[TO DO]
Using the article below on the DuPont Teflon litigation, answer the following:
(a) Roughly how many suits does DuPont face in Ohio federal court?
(b) In what year were the cases consolidated in Ohio federal court?
(c) What amount was awarded in the third bellwether case, and to whom?

[EXCERPTED TEXT]
·····

August 3, 2016 – San Diego, CA DuPont has asked a federal judge in Ohio to reconsider a decision to try two additional cases in a multidistrict litigation involving the company’s Teflon brand, Law360 reported Monday.
U.S. District Judge Edmund A. Sargus decided in June to fast-track two additional cases for trial after two of the five selected bellwether trials ended in settlements earlier this year.
DuPont, which is facing roughly 3,500 suits in Ohio federal court, said the judge’s decision would prejudice the cases because the company would not have enough time to prepare.
“Far from advancing the goals of the MDL process, and contrary to fundamental principles of fairness and equity, these decisions and orders deprive DuPont of a full and fair opportunity to prepare its defenses, shift the balance in these cases even further in favor of the [plaintiffs’ steering committee], and ensure that the upcoming trials will have minimal impact on the overall resolution of this MDL,” the company wrote in an objection, as reported by Law360.
DuPont is fighting allegations that its illegal dumping of millions of tons of toxic chemicals used to make Teflon sickened residents in Ohio and West Virginia in the 1980s and 90s.
A class action settled in the early 2000s led to the findings that PFAO, a chemical used to make Teflon, could cause certain cancers, ulcerative colitis, pregnancy-induced hypertension, and other conditions. The company was accused of dumping millions of tons of PFOA near its plant in West Virginia, poisoning the water supplies of nearby residents.
Plaintiffs in the current MDL have been diagnosed with one of six conditions determined to be caused by PFOA. The cases were consolidated in Ohio federal court in 2013.
The first bellwether case ended with $1.6 million in damages awarded to a woman with kidney cancer, the second settled, and the third ended in July with $5.6 million awarded to a man with testicular cancer.

·····

[MATERIAL SHOWN]

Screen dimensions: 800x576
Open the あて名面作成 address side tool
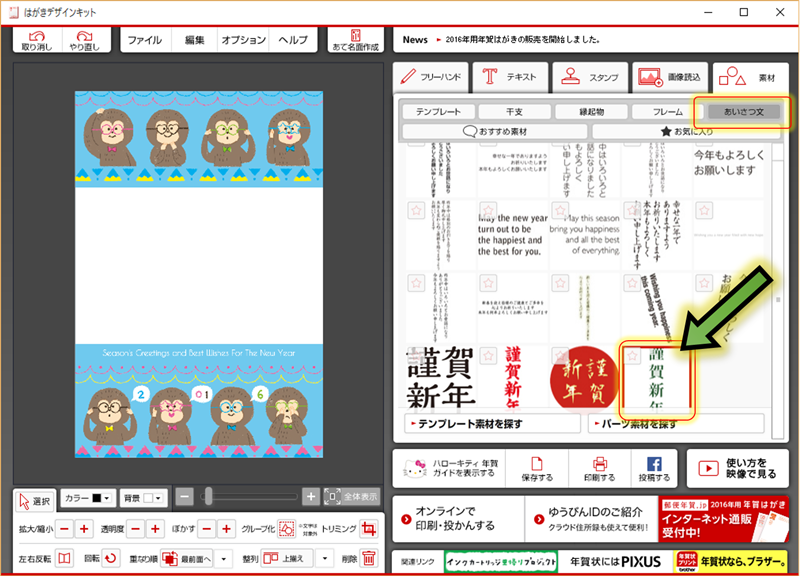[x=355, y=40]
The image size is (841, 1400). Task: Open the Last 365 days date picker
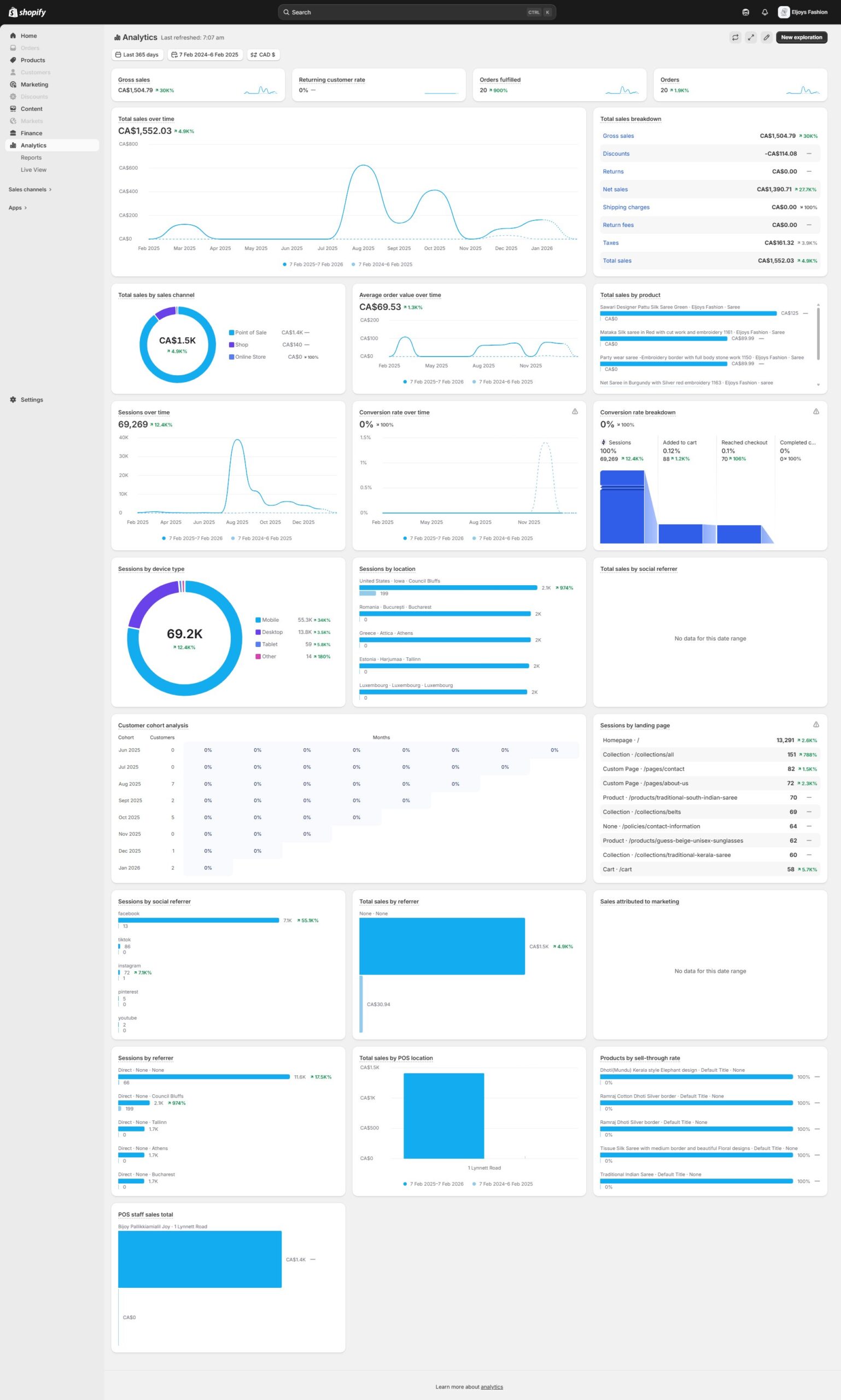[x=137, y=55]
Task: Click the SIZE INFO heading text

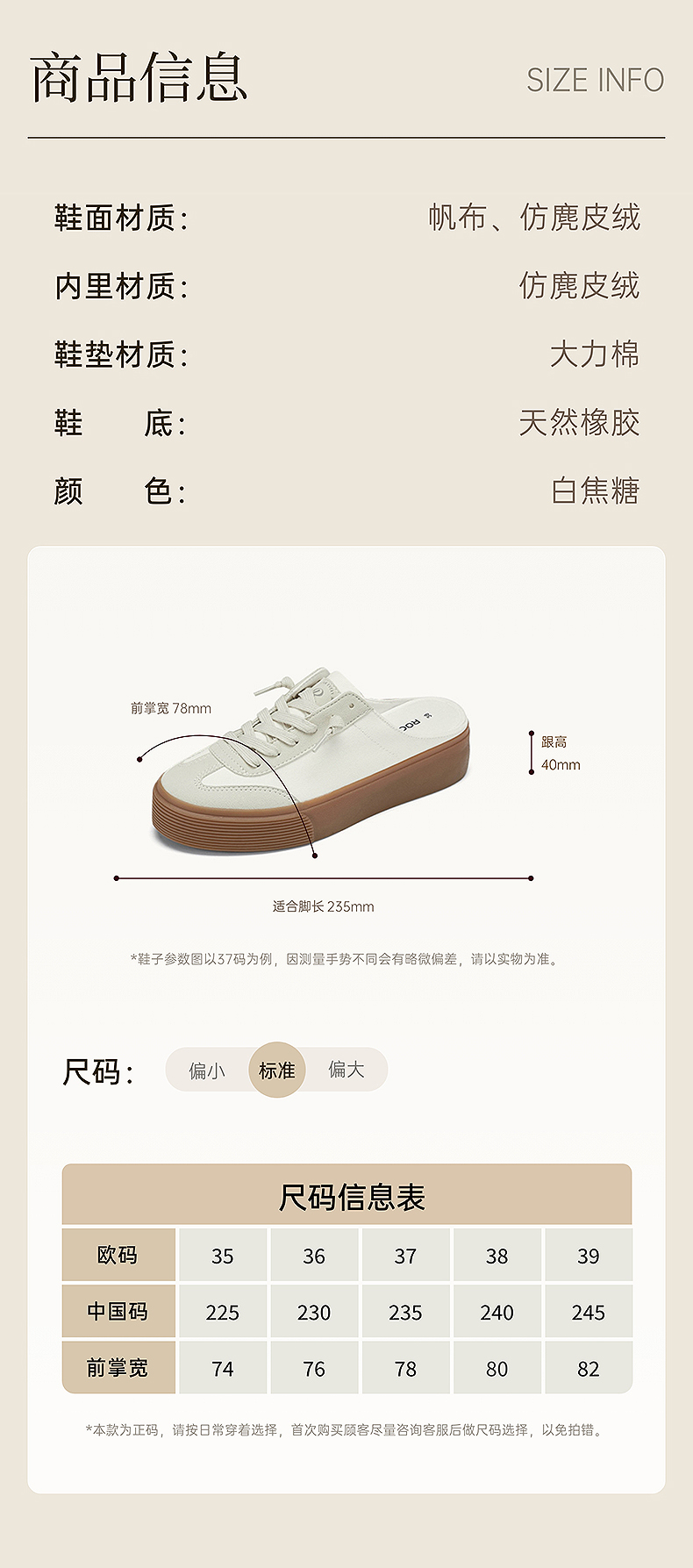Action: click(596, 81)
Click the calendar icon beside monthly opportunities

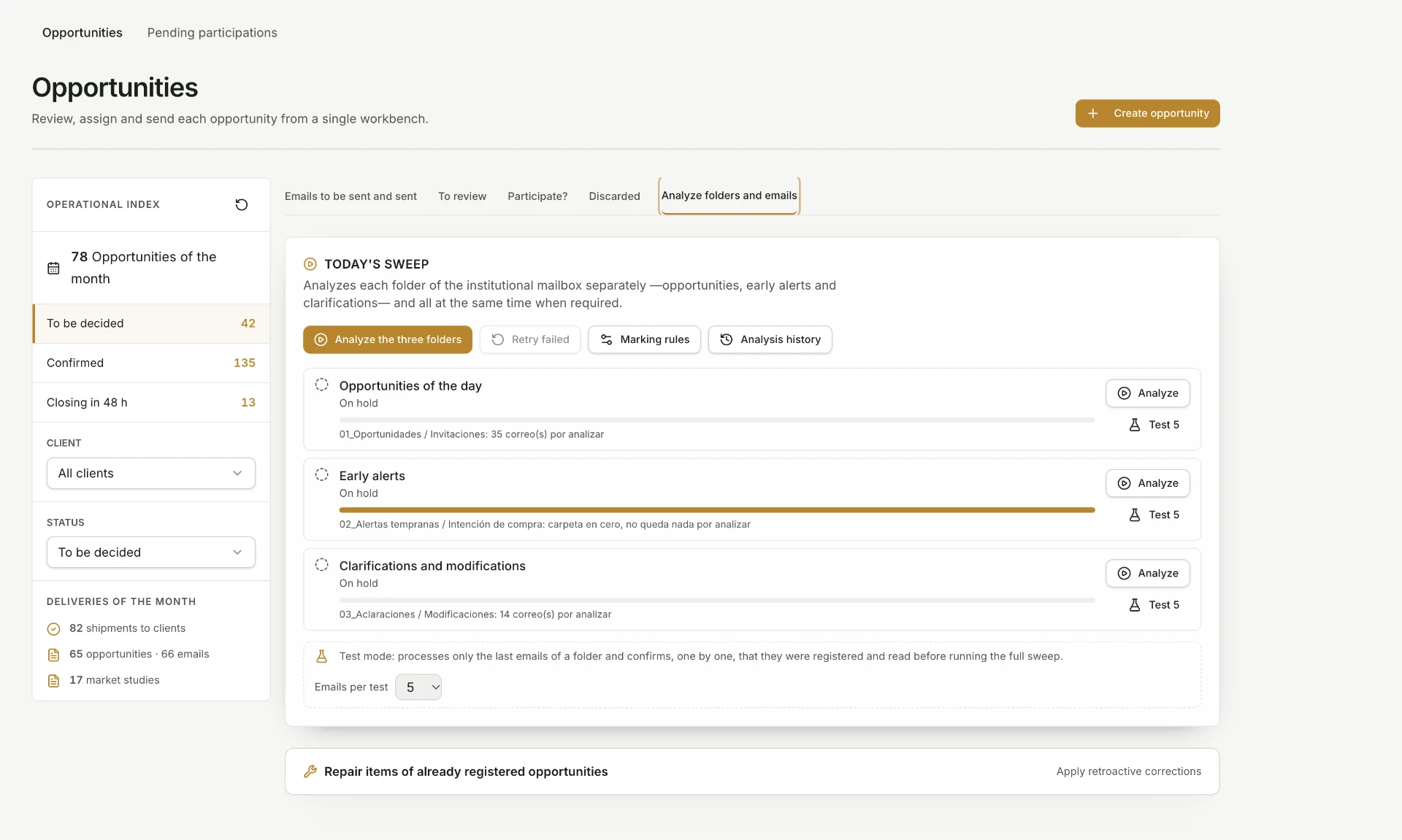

·····

[SOLUTION FOR THIS EXERCISE]
(a) Roughly 3,500.
(b) 2013.
(c) $5.6 million, to a man with testicular cancer.